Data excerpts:
——
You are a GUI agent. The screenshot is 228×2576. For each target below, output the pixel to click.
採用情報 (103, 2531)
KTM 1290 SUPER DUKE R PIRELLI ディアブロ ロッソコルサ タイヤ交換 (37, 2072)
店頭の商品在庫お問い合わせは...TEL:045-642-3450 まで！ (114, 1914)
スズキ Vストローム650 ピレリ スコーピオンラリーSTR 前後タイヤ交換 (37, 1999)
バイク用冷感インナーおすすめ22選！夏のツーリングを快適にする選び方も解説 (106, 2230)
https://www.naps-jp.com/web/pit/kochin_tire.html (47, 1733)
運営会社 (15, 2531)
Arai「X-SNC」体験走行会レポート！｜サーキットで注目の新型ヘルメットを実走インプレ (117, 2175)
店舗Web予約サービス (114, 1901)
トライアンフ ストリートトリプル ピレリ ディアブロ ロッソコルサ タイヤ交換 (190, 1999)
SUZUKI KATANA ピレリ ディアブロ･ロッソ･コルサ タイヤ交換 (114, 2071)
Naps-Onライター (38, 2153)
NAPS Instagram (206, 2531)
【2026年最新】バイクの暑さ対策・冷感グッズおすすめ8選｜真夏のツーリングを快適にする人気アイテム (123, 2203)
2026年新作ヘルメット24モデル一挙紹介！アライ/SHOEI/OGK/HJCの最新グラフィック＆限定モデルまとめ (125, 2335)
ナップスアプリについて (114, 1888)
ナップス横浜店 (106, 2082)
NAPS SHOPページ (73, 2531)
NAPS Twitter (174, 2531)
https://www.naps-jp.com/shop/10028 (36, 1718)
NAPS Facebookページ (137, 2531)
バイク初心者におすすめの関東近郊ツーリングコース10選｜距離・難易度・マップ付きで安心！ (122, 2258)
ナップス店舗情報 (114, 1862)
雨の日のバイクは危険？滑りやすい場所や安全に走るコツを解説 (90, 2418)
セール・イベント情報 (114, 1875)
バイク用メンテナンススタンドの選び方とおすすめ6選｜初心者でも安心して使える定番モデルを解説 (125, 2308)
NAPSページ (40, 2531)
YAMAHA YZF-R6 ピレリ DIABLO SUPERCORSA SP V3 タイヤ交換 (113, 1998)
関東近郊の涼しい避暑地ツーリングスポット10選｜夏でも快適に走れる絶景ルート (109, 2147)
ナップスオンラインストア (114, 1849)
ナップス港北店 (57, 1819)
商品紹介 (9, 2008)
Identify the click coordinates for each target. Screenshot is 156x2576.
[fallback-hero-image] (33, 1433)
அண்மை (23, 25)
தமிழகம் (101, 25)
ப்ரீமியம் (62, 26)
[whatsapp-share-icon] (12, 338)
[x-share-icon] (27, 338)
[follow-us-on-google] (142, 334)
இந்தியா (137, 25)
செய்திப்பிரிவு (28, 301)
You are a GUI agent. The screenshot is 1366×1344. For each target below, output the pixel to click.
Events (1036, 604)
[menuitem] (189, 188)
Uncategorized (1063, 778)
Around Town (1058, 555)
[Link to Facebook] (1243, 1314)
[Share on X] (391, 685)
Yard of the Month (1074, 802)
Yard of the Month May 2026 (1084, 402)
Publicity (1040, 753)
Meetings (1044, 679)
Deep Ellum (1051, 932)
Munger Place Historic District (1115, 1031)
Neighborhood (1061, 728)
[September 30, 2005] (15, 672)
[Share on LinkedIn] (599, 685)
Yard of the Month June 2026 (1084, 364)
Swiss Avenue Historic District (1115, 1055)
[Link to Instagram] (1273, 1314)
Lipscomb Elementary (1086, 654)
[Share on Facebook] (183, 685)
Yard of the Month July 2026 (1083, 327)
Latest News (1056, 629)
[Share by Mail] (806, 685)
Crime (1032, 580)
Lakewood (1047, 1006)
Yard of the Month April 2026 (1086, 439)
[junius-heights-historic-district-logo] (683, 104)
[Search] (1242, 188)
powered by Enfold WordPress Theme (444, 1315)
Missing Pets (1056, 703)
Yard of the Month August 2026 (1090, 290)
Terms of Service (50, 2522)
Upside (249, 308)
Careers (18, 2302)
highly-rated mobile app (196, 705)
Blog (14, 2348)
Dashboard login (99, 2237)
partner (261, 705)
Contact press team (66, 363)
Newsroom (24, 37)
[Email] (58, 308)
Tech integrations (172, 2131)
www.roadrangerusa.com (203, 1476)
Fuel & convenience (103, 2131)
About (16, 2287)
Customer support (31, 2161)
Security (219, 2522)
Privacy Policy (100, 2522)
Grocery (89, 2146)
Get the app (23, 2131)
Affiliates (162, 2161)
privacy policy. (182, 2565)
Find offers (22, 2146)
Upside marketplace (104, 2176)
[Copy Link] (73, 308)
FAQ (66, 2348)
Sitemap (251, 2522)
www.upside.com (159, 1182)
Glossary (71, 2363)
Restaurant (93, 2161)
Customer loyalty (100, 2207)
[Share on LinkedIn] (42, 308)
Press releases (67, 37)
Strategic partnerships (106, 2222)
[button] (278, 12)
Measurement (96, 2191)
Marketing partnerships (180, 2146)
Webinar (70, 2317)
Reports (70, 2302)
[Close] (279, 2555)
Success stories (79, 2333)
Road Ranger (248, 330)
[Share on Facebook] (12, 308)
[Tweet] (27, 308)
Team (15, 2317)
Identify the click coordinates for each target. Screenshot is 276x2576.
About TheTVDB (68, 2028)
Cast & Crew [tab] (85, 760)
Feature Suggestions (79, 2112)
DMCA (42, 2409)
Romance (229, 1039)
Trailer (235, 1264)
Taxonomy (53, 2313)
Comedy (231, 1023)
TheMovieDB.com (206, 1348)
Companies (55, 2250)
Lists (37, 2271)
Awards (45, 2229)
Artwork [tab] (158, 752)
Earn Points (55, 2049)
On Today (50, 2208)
——
What the exercise asks: Could you repeat every record above exactly as it is written?

Solution for this exercise:
You are a GUI agent. The screenshot is 228×2576. For each target below, output the pixel to click.
採用情報 (103, 2531)
KTM 1290 SUPER DUKE R PIRELLI ディアブロ ロッソコルサ タイヤ交換 (37, 2072)
店頭の商品在庫お問い合わせは...TEL:045-642-3450 まで！ (114, 1914)
スズキ Vストローム650 ピレリ スコーピオンラリーSTR 前後タイヤ交換 (37, 1999)
バイク用冷感インナーおすすめ22選！夏のツーリングを快適にする選び方も解説 (106, 2230)
https://www.naps-jp.com/web/pit/kochin_tire.html (47, 1733)
運営会社 (15, 2531)
Arai「X-SNC」体験走行会レポート！｜サーキットで注目の新型ヘルメットを実走インプレ (117, 2175)
店舗Web予約サービス (114, 1901)
トライアンフ ストリートトリプル ピレリ ディアブロ ロッソコルサ タイヤ交換 (190, 1999)
SUZUKI KATANA ピレリ ディアブロ･ロッソ･コルサ タイヤ交換 (114, 2071)
Naps-Onライター (38, 2153)
NAPS Instagram (206, 2531)
【2026年最新】バイクの暑さ対策・冷感グッズおすすめ8選｜真夏のツーリングを快適にする人気アイテム (123, 2203)
2026年新作ヘルメット24モデル一挙紹介！アライ/SHOEI/OGK/HJCの最新グラフィック＆限定モデルまとめ (125, 2335)
ナップスアプリについて (114, 1888)
ナップス横浜店 (106, 2082)
NAPS SHOPページ (73, 2531)
NAPS Twitter (174, 2531)
https://www.naps-jp.com/shop/10028 (36, 1718)
NAPS Facebookページ (137, 2531)
バイク初心者におすすめの関東近郊ツーリングコース10選｜距離・難易度・マップ付きで安心！ (122, 2258)
ナップス店舗情報 (114, 1862)
雨の日のバイクは危険？滑りやすい場所や安全に走るコツを解説 (90, 2418)
セール・イベント情報 (114, 1875)
バイク用メンテナンススタンドの選び方とおすすめ6選｜初心者でも安心して使える定番モデルを解説 (125, 2308)
NAPSページ (40, 2531)
YAMAHA YZF-R6 ピレリ DIABLO SUPERCORSA SP V3 タイヤ交換 (113, 1998)
関東近郊の涼しい避暑地ツーリングスポット10選｜夏でも快適に走れる絶景ルート (109, 2147)
ナップスオンラインストア (114, 1849)
ナップス港北店 (57, 1819)
商品紹介 (9, 2008)
Identify the click coordinates for each target. Screenshot is 156x2576.
[fallback-hero-image] (33, 1433)
அண்மை (23, 25)
தமிழகம் (101, 25)
ப்ரீமியம் (62, 26)
[whatsapp-share-icon] (12, 338)
[x-share-icon] (27, 338)
[follow-us-on-google] (142, 334)
இந்தியா (137, 25)
செய்திப்பிரிவு (28, 301)
You are a GUI agent. The screenshot is 1366×1344. For each target below, output the pixel to click.
Events (1036, 604)
[menuitem] (189, 188)
Uncategorized (1063, 778)
Around Town (1058, 555)
[Link to Facebook] (1243, 1314)
[Share on X] (391, 685)
Yard of the Month (1074, 802)
Yard of the Month May 2026 (1084, 402)
Publicity (1040, 753)
Meetings (1044, 679)
Deep Ellum (1051, 932)
Munger Place Historic District (1115, 1031)
Neighborhood (1061, 728)
[September 30, 2005] (15, 672)
[Share on LinkedIn] (599, 685)
Yard of the Month June 2026 (1084, 364)
Swiss Avenue Historic District (1115, 1055)
[Link to Instagram] (1273, 1314)
Lipscomb Elementary (1086, 654)
[Share on Facebook] (183, 685)
Yard of the Month July 2026 (1083, 327)
Latest News (1056, 629)
[Share by Mail] (806, 685)
Crime (1032, 580)
Lakewood (1047, 1006)
Yard of the Month April 2026 (1086, 439)
[junius-heights-historic-district-logo] (683, 104)
[Search] (1242, 188)
powered by Enfold WordPress Theme (444, 1315)
Missing Pets (1056, 703)
Yard of the Month August 2026 (1090, 290)
Terms of Service (50, 2522)
Upside (249, 308)
Careers (18, 2302)
highly-rated mobile app (196, 705)
Blog (14, 2348)
Dashboard login (99, 2237)
partner (261, 705)
Contact press team (66, 363)
Newsroom (24, 37)
[Email] (58, 308)
Tech integrations (172, 2131)
www.roadrangerusa.com (203, 1476)
Fuel & convenience (103, 2131)
About (16, 2287)
Customer support (31, 2161)
Security (219, 2522)
Privacy Policy (100, 2522)
Grocery (89, 2146)
Get the app (23, 2131)
Affiliates (162, 2161)
privacy policy. (182, 2565)
Find offers (22, 2146)
Upside marketplace (104, 2176)
[Copy Link] (73, 308)
FAQ (66, 2348)
Sitemap (251, 2522)
www.upside.com (159, 1182)
Glossary (71, 2363)
Restaurant (93, 2161)
Customer loyalty (100, 2207)
[Share on LinkedIn] (42, 308)
Press releases (67, 37)
Strategic partnerships (106, 2222)
[button] (278, 12)
Measurement (96, 2191)
Marketing partnerships (180, 2146)
Webinar (70, 2317)
Reports (70, 2302)
[Close] (279, 2555)
Success stories (79, 2333)
Road Ranger (248, 330)
[Share on Facebook] (12, 308)
[Tweet] (27, 308)
Team (15, 2317)
Identify the click coordinates for each target. Screenshot is 276x2576.
About TheTVDB (68, 2028)
Cast & Crew [tab] (85, 760)
Feature Suggestions (79, 2112)
DMCA (42, 2409)
Romance (229, 1039)
Trailer (235, 1264)
Taxonomy (53, 2313)
Comedy (231, 1023)
TheMovieDB.com (206, 1348)
Companies (55, 2250)
Lists (37, 2271)
Awards (45, 2229)
Artwork [tab] (158, 752)
Earn Points (55, 2049)
On Today (50, 2208)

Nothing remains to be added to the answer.